Africa, which has a population of 1.3 billion people, plans to vaccinate 60% of its population by the year 2022. Without widespread use of AstraZeneca, the target would almost certainly be missed. Experts also cautioned that once global vaccination rates are high, the virus will continue to be a problem everywhere.

The waning trust in the AstraZeneca vaccine only adds to the challenges Africa will face in implementing its vaccination programs. Some of the world’s worst health services are located on the continent. Countries have failed to screen enough people for the coronavirus, and the true toll is uncertain due to difficulties monitoring cases and deaths. More than 4 million coronavirus cases have been reported across Africa, with over 108,000 deaths, according to the Africa CDC.

The World Bank found that while 85 percent of low- and middle-income countries had a vaccination programme, only about a third had public engagement programs in place to address vaccine skepticism and misinformation.

As a result, uncertainty like the one created by AstraZeneca’s pause in Europe can be difficult to resolve.

The suspension, according to Dr. Misaki Wayengera, head of a technical taskforce advising Uganda’s pandemic response, “complicates the situation.” “This is our best chance, and we should be able to handle it.”
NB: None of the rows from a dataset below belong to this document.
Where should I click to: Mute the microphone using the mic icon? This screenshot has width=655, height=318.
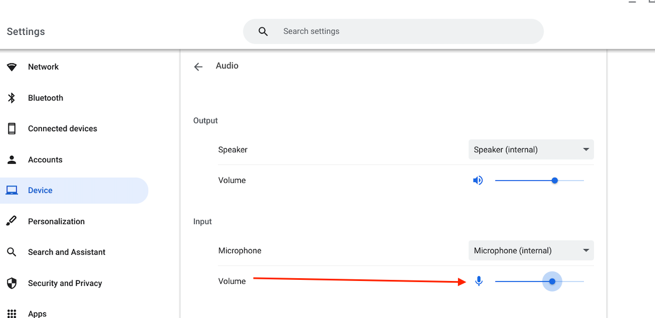coord(479,281)
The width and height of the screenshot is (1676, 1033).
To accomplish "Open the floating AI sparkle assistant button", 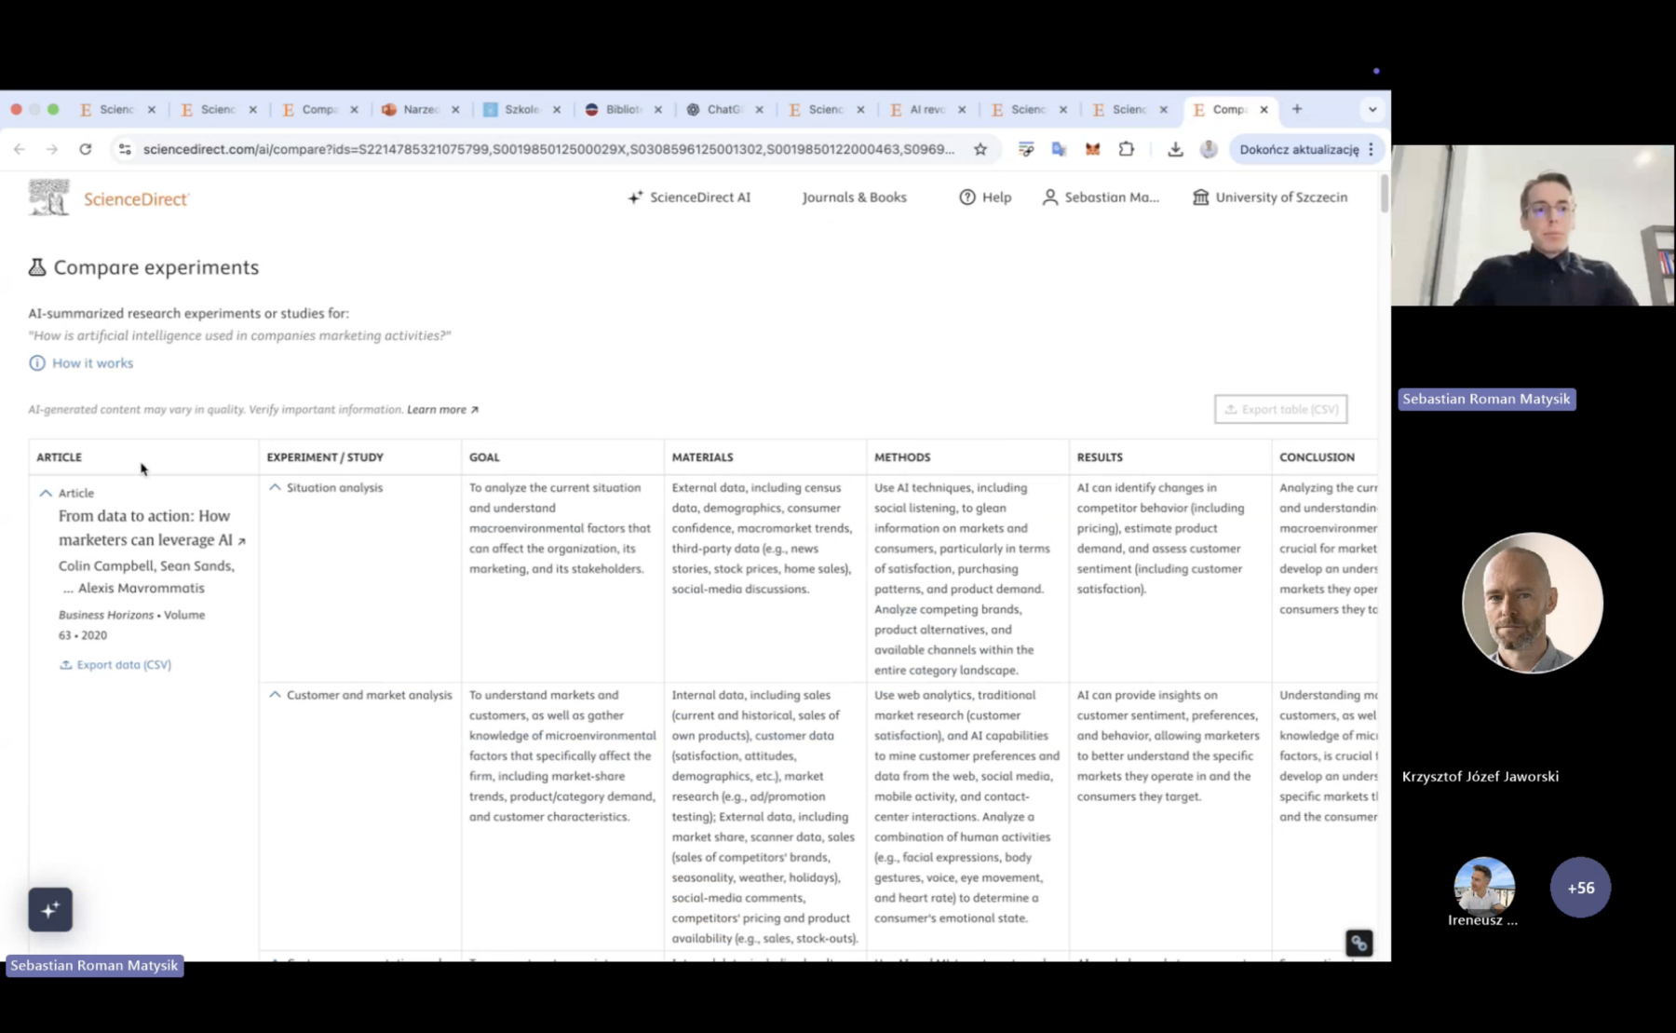I will [x=50, y=909].
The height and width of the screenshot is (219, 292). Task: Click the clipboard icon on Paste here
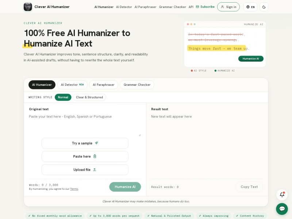pyautogui.click(x=95, y=156)
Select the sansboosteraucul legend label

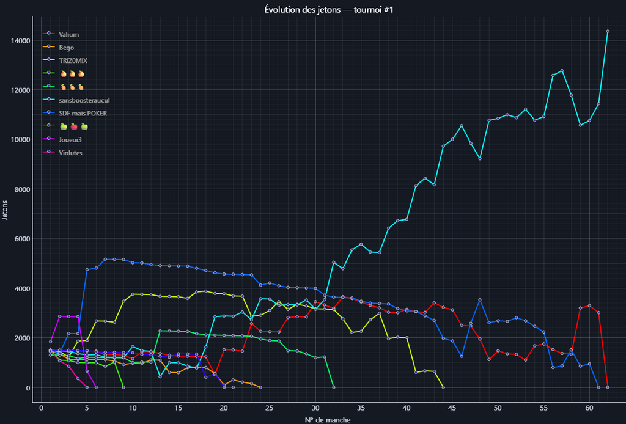coord(84,100)
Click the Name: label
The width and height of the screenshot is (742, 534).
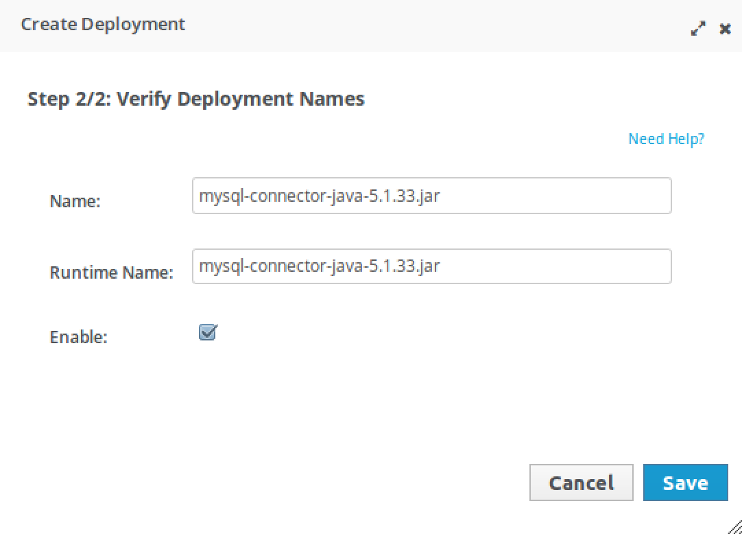(75, 201)
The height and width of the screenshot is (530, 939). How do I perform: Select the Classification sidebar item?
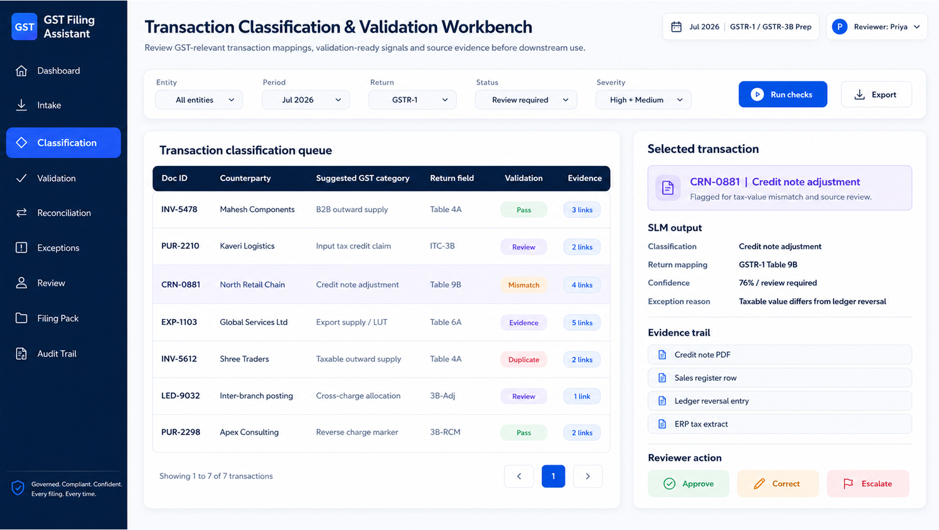click(63, 143)
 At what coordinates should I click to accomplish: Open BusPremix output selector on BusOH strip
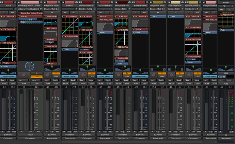[8, 135]
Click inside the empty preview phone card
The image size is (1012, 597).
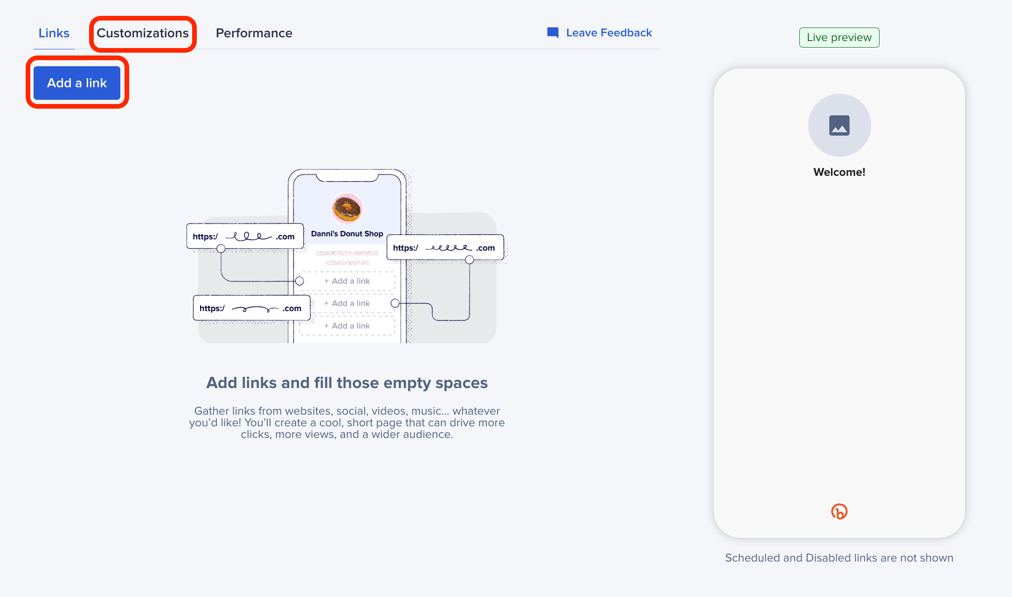(x=839, y=326)
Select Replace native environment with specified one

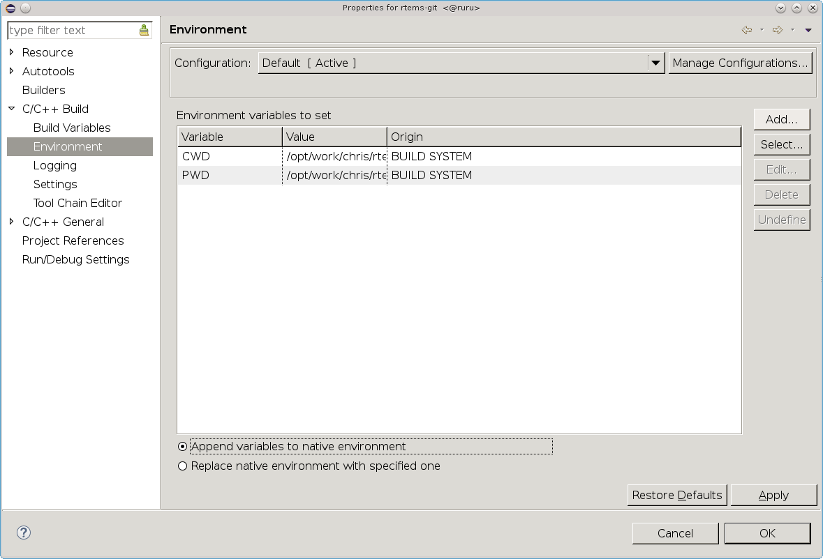click(x=183, y=466)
The blow to public trust was felt in countries like Somalia, where vaccinations started on Tuesday but some people said they didn’t want to get the AstraZeneca shot, despite the fact that many in Europe didn’t.

Abdulkadir Osman said, “This immunization makes no sense when the EU countries have suspended its use.” “We can’t just put our confidence in it.”

In Rwanda, which received 240,000 AstraZeneca doses and just over 102,000 of the Pfizer vaccine, Justin Gatsinzi said he was initially reluctant to get the shot but relented out of fear he would be denied some public services if he refused.

“It’s very tricky actually,” said Gatsinzi, a teacher, adding that he was not told which vaccine he got.